Skip to content

Runtime Loader API

RuntimeLoader owns materialization, runtime planning, and safe fallback during backend loading.

Loaded runtime bundle containing the finalized backend and plan metadata.

Attributes:

Name Type Description
resolved_model ResolvedModel

Final resolved model metadata for the loaded runtime.

config RuntimeConfig

Effective runtime configuration after selector application.

backend BackendRuntime

Loaded backend runtime implementation.

model_path Path | None

Local materialized model path when one exists.

plan RuntimePlan

Final runtime plan used to load the backend.

capabilities property

capabilities: CapabilityProfile

Return capability information aligned with the finalized runtime plan.

Returns:

Name Type Description
CapabilityProfile CapabilityProfile

Capability metadata adjusted to reflect the final

CapabilityProfile

support level and disk-cache behavior of the loaded runtime.

model property

model

Expose the backend-owned model object when one exists.

tokenizer property

tokenizer

Expose the backend-owned tokenizer when one exists.

processor property

processor

Expose the backend-owned processor when one exists.

device property

device: device

Expose the backend runtime device.

get_or_create_kv_cache

get_or_create_kv_cache(
    cache_dir: Path,
    strategy: str,
    lifecycle: str,
    window_tokens: int | None,
) -> object | None

Reuse one KV-cache instance per resolved cache key.

Parameters:

Name Type Description Default
cache_dir Path

Cache root for the KV cache instance.

required
strategy str

Resolved KV cache strategy ID.

required
lifecycle str

Resolved cache lifecycle ID.

required
window_tokens int | None

Sliding-window token budget when the strategy requires one.

required

Returns:

Type Description
object | None

object | None: Existing or newly created cache object, or None

object | None

when the backend does not expose a cache.

reset_kv_cache_instances

reset_kv_cache_instances() -> None

Drop any cached KV objects before a full-history re-execution.

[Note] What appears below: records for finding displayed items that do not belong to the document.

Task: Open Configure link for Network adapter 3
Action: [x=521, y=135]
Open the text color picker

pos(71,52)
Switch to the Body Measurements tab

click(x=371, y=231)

Resolve, plan, materialize, and load runtimes for model references.

Parameters:

Name Type Description Default
resolver ModelResolver | None

Optional resolver override.

None
selector BackendSelector | None

Optional backend selector override.

None
backends tuple[ExecutionBackend, ...] | None

Optional registered backend implementations.

None
snapshot_downloader Callable[[str, str, bool, str | None], None] | None

Optional Hugging Face snapshot downloader override.

None
specialization_registry SpecializationRegistry | None

Optional specialization registry override.

None

resolve

resolve(
    model_reference: str, models_dir: Path
) -> ResolvedModel

Resolve a model reference without planning or loading.

Parameters:

Name Type Description Default
model_reference str

User-facing model reference.

required
models_dir Path

Local models root used for implicit path resolution.

required

Returns:

Name Type Description
ResolvedModel ResolvedModel

Normalized model metadata.

discover_local_models

discover_local_models(
    models_dir: Path,
) -> tuple[ResolvedModel, ...]

Discover local materialized models under a models directory.

Parameters:

Name Type Description Default
models_dir Path

Local models root to inspect.

required

Returns:

Type Description
ResolvedModel

tuple[ResolvedModel, ...]: Resolved local model directories found

...

under the given root.

download

download(
    model_reference: str,
    models_dir: Path,
    force_download: bool = False,
) -> Path

Materialize a downloadable model reference locally.

Parameters:

Name Type Description Default
model_reference str

User-facing model reference to materialize.

required
models_dir Path

Local models root used for materialization.

required
force_download bool

Whether to re-download even when a managed directory already exists.

False

Returns:

Name Type Description
Path Path

Local materialized model directory.

Raises:

Type Description
ValueError

Raised when the reference cannot be materialized or the resulting managed directory is incomplete.

load

load(config: RuntimeConfig) -> LoadedRuntime

Validate, plan, and load a runtime backend for execution.

Parameters:

Name Type Description Default
config RuntimeConfig

Runtime configuration to execute.

required

Returns:

Name Type Description
LoadedRuntime LoadedRuntime

Loaded backend runtime bundle ready for execution.

Raises:

Type Description
ValueError

Raised when planning, materialization, specialization, or backend loading fails without a truthful fallback path.

plan

plan(config: RuntimeConfig) -> RuntimePlan

Build a runtime plan without loading a backend.

Parameters:

Name Type Description Default
config RuntimeConfig

Runtime configuration to inspect.

required

Returns:

Name Type Description
RuntimePlan RuntimePlan

Planned backend, specialization, and strategy state.

Raises:

Type Description
ValueError

Raised when the runtime configuration is invalid or no truthful plan can be produced.